The article below on the Old Cedar Avenue Bridge names the groups that joined forces to lobby for a crossing over Long Meadow Lake. List every one of them.

Selected extract –
================

No one was popping Champagne corks on Tuesday, but there was quiet satisfaction and trading of some joyful e-mails after the Bloomington City Council agreed to renovate the Old Cedar Avenue Bridge.
For years, preservationists, bikers, walkers and nature lovers joined forces to lobby for a crossing over Long Meadow Lake, holding rallies, attending meetings and fuming at Bloomington’s inaction as the bridge in the Minnesota Valley National Wildlife Refuge slowly rusted away.
On Monday night, the council voted 5-2 to fix the 1920 bridge, one of the few remaining remnants of old Bloomington. If all goes as planned, it will reopen in 2015 to foot and bike traffic, linking trails in Hennepin and Dakota counties.
Bloomington Historical Society stalwart Larry Granger, who sat through dozens of bridge meetings over the years, was in the front row at Bloomington Civic Plaza for the council vote.
“Here we go, finally,” he said Tuesday. “This is a very big deal ... so much more than a bike connection.
“The river valley is where Bloomington started, both with Native Americans and early farmers. What it is, is a turning back to the river.”

================

Entries provided –
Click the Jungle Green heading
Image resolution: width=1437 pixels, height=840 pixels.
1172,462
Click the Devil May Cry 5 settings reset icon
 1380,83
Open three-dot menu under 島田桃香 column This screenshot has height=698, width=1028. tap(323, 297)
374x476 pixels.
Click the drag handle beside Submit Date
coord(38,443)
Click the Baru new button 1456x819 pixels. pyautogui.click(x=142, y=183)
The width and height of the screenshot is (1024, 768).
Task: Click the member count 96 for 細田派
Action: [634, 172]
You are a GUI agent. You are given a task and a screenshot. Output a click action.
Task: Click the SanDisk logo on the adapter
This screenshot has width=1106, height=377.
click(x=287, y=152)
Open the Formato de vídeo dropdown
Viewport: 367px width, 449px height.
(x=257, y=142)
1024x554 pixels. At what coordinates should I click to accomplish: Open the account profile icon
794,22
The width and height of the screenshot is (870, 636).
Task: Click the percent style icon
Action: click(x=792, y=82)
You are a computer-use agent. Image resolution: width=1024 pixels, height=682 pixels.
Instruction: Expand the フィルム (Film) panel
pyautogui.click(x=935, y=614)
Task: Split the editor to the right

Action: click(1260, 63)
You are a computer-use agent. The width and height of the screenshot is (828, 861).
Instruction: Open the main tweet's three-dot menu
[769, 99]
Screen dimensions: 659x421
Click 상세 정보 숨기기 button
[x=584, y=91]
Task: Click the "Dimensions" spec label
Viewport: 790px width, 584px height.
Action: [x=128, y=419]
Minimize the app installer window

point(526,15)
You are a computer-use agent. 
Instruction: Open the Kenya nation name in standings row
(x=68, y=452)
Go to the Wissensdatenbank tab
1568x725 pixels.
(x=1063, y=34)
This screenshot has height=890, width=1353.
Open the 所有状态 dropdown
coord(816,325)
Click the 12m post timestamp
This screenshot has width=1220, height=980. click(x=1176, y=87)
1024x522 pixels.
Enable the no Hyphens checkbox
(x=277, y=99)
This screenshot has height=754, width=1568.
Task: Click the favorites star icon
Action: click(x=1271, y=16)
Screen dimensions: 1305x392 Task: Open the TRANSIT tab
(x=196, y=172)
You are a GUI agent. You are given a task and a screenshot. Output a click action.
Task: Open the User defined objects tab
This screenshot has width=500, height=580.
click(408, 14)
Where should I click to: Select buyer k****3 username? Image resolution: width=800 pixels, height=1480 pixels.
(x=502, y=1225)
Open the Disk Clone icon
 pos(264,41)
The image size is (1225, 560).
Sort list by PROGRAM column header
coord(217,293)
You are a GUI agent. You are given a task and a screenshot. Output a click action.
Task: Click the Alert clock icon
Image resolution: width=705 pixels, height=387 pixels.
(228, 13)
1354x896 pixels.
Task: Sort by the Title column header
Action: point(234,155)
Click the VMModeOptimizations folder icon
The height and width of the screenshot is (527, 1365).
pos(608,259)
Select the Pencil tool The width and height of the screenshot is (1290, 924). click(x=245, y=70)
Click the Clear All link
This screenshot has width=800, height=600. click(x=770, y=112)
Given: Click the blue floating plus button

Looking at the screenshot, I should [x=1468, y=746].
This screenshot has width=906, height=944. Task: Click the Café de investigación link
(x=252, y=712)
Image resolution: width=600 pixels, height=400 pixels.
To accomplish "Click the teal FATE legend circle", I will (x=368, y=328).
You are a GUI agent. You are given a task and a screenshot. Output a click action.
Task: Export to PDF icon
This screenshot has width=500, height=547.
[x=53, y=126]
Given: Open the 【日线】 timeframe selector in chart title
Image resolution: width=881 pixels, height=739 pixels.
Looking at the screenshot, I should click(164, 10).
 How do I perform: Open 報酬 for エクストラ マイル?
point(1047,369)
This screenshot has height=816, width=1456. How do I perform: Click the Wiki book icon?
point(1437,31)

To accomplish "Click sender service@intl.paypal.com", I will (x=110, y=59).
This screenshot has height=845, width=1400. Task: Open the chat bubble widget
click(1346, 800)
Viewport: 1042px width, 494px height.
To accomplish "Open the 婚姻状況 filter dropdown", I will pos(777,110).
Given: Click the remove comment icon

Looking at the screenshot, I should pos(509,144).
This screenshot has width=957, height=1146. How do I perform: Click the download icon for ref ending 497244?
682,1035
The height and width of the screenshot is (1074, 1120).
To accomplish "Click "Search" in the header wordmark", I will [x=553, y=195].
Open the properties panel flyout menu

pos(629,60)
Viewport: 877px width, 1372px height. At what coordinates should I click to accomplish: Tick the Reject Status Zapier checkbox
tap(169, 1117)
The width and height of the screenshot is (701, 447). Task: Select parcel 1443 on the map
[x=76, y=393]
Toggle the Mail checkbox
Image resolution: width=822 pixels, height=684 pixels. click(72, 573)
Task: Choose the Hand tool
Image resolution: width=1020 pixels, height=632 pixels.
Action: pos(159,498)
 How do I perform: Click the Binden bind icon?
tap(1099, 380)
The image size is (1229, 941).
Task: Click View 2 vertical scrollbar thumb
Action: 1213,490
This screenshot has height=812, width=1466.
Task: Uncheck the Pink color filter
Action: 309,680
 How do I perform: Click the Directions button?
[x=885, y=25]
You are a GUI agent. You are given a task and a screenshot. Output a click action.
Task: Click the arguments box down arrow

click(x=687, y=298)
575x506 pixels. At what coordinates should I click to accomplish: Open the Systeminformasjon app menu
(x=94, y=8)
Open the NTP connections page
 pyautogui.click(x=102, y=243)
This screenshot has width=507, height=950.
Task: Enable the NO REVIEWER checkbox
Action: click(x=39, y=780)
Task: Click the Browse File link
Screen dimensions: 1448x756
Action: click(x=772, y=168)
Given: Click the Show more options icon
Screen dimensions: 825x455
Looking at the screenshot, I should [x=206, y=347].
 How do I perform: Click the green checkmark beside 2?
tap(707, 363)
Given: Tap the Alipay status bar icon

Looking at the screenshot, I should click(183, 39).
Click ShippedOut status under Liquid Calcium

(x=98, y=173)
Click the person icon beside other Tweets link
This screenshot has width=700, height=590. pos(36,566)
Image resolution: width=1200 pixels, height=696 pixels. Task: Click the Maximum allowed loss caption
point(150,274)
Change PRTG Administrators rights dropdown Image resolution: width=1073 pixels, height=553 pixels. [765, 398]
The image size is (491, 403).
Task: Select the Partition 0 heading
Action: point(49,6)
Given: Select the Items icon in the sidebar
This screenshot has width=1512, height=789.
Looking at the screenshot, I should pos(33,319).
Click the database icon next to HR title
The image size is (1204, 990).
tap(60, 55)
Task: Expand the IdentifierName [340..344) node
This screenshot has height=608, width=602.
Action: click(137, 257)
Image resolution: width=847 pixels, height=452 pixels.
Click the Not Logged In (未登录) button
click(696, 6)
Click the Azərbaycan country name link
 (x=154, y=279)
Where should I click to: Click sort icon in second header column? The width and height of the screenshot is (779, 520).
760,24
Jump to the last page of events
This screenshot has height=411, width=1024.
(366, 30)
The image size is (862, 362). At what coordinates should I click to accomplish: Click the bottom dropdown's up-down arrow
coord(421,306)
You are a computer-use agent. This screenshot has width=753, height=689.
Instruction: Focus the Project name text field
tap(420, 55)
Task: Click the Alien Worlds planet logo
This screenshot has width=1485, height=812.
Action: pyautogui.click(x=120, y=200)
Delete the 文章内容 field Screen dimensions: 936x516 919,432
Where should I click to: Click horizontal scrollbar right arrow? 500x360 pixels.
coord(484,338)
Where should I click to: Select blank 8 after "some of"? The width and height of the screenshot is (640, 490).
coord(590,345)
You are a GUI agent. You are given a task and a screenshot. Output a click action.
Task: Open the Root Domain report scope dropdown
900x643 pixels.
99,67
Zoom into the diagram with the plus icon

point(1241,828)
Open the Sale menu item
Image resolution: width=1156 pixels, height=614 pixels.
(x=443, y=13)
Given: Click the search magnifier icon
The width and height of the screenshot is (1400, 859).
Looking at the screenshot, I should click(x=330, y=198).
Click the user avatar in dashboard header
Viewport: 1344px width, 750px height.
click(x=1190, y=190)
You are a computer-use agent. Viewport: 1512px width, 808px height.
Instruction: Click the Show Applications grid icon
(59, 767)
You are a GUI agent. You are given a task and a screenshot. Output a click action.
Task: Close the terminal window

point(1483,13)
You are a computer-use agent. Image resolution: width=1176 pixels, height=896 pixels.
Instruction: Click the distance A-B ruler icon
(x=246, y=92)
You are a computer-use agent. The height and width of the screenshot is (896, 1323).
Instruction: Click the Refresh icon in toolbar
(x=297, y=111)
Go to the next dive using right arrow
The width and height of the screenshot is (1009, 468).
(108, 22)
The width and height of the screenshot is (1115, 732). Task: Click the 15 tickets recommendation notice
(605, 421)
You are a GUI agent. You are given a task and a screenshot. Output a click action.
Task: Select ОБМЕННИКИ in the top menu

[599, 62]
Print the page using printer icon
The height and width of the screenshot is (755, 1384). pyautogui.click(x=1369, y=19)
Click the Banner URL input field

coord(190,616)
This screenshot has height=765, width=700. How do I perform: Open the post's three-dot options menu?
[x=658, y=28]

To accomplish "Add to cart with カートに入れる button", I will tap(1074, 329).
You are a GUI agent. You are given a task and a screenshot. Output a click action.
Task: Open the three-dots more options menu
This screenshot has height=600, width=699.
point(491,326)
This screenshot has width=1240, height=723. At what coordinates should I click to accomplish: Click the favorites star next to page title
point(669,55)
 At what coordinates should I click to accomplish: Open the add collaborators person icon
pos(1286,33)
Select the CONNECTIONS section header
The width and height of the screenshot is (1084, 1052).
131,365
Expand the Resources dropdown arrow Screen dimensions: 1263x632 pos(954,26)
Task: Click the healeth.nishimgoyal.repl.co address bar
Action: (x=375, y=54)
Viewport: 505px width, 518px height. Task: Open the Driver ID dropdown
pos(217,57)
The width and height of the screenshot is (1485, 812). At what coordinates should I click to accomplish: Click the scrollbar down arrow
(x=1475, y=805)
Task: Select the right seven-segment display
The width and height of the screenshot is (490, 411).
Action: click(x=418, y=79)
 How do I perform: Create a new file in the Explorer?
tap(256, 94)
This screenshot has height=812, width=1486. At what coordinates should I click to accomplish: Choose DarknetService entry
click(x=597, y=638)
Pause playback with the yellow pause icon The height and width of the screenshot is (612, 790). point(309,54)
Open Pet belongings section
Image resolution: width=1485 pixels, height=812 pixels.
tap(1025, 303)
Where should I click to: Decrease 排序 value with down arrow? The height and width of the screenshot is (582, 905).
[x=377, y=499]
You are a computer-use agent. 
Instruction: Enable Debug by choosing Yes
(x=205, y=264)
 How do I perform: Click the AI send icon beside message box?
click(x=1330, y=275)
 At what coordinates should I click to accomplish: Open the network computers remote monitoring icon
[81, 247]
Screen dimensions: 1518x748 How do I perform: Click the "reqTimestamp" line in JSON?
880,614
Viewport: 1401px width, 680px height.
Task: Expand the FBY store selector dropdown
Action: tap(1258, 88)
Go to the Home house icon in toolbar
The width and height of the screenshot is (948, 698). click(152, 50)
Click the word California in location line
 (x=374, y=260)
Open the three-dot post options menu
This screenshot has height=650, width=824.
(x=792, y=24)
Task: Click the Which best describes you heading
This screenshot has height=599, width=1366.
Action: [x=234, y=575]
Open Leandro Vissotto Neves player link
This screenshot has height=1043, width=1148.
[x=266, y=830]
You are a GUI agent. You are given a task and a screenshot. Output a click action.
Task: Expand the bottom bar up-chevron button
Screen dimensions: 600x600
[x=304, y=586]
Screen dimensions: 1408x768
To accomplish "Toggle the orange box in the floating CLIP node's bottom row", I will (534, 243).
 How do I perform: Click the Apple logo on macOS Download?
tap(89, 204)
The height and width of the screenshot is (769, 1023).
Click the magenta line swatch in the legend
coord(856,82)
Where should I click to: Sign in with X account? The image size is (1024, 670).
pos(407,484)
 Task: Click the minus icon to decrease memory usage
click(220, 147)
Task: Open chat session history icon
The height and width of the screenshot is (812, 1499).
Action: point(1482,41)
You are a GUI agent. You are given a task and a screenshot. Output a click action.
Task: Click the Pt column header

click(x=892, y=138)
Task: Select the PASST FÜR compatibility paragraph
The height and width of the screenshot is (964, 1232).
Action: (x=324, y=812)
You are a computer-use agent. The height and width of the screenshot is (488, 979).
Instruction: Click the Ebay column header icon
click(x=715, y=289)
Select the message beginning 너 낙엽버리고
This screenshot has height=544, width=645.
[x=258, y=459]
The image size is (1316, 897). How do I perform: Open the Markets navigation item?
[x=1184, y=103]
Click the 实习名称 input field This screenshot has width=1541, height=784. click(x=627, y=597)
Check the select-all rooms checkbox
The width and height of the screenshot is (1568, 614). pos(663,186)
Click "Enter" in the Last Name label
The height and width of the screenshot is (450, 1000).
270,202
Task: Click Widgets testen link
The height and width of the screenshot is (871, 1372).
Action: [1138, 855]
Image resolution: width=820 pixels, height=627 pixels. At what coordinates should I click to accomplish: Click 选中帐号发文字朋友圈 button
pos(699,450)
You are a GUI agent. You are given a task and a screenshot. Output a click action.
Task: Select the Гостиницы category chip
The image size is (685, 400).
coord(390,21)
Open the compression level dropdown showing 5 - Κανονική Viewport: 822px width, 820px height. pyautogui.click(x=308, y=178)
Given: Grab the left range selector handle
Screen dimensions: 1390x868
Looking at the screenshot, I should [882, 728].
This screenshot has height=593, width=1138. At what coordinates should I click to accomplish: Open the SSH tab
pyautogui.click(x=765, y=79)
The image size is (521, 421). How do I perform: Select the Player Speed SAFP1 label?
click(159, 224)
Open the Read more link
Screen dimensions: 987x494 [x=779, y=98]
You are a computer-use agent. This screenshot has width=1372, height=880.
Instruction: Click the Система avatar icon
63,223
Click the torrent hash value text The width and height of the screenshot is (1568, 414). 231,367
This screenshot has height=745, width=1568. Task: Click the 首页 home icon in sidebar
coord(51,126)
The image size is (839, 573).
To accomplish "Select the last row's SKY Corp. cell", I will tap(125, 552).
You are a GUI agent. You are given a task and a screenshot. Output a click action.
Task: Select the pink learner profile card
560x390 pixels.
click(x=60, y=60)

================

Answer for the task –
Preservationists, bikers, walkers, and nature lovers.